Escolhe ela própria as peças de fruta e enquanto conversamos toma-lhes o peso de mansinho, afaga-lhes a pele e vai enchendo as sacas com cuidado e ternura. Conhece as minhas manias (Número par como sempre, não é amor?), os meus gostos (Maçãzinhas ácidas e sumarentas, querida), até os meus hábitos (Umas uvinhas docinhas para debicares enquanto escreves)... Dá-me tudo a provar - mesmo que eu não queira - e regista um peso sempre abaixo do valor ditado pela balança. Mima-me. E devolve-me as minhas memórias...
Hoje quando entrei já tinha a minha encomenda preparada, é assim nestes dias em que os braços não param para atender tanta gente... Só faltavam as nozes, as amêndoas e os figos, ela sabe que eu sou louca por figos e apontou-me os cestos carregadinhos - Prova, amor. São de Trás-os-Montes, deliciosos...! - E os olhos sorriam, toda ela sorria antecipando a cena de ver-me provar figos de olhos fechados, na memória, como um fogo, ardiam as lembranças da figueira imponente da casa transmontana dos avós que eu trepava sem medo, tantas vezes esmurrando mãos e joelhos para roubar os frutos mais maduros, as nozes que partia com uma pedra sentada ao sol na eira quente e a amêndoa perfumada e macia forrando o chão do sotão, a secar lentamente na penumbra doce e silenciosa, enquanto a madeira estalava devagar... Provei de tudo e trouxe um pouco de cada qualidade. Sim, paguei mais, muito mais do que pagaria num hipermercado... Gastei mais mas saí mais rica daquela pequenina frutaria de bairro, com as memórias avivadas numa nitidez que faz bater mais forte o coração, a boca a saber a mel e os lábios pegajosos da doçura que roubei à minha infância... Ao Natal da minha infância.
5 comentários:
isso é lindo: "devolve-me as minhas memórias". que sejam doces, como são tuas palavras, até a "maçãzinha ácida", onde os olhos sorriem junto, negando um beijo.
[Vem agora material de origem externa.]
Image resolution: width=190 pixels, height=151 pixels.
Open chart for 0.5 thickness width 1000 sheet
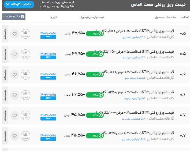pos(25,34)
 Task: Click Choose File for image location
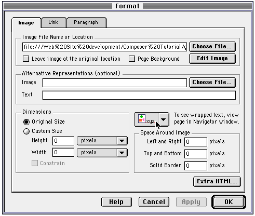(212, 47)
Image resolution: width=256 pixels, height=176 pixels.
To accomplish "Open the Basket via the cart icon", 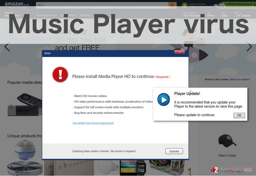I will (238, 14).
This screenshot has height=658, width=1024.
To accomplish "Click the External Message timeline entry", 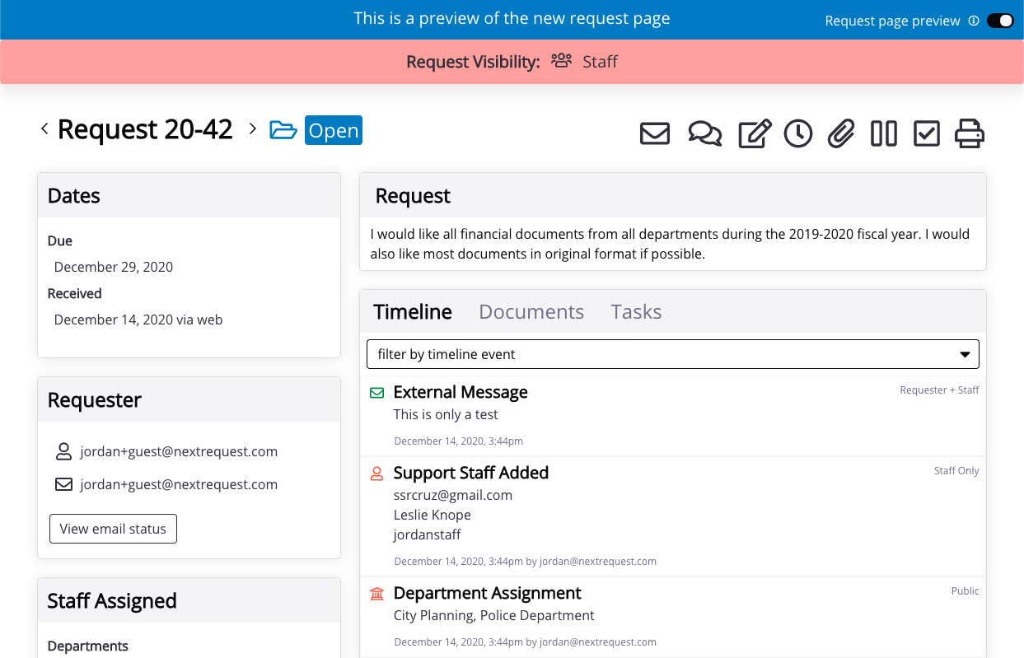I will [x=461, y=393].
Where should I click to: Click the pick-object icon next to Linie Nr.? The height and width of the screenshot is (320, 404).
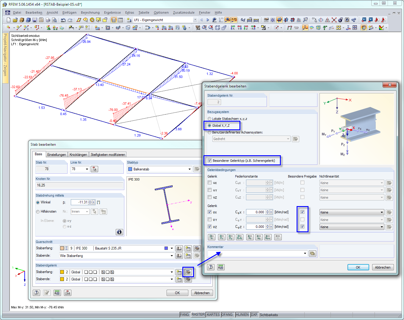pyautogui.click(x=94, y=169)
Tão bom ver o mundo pelos seus olhos...
Nozes, as amêndoas e os figos "humanizados"...
É assim na tua terra.
Quando vou ao peixe, quase não me deixam escolher. Escolhem por mim e eu confio "embalada" em tantos "querida", "meu amor" e coisas do género. ;))
Beijo
FELIZ NATAL!
Obrigada aos comentadores anónimos pela ternura...
Um Feliz Natal a ambos :)
É assim na minha terra, Lídia.
Tu sabes!
Beijo,
FELIZ NATAL!
(Até sexta...!)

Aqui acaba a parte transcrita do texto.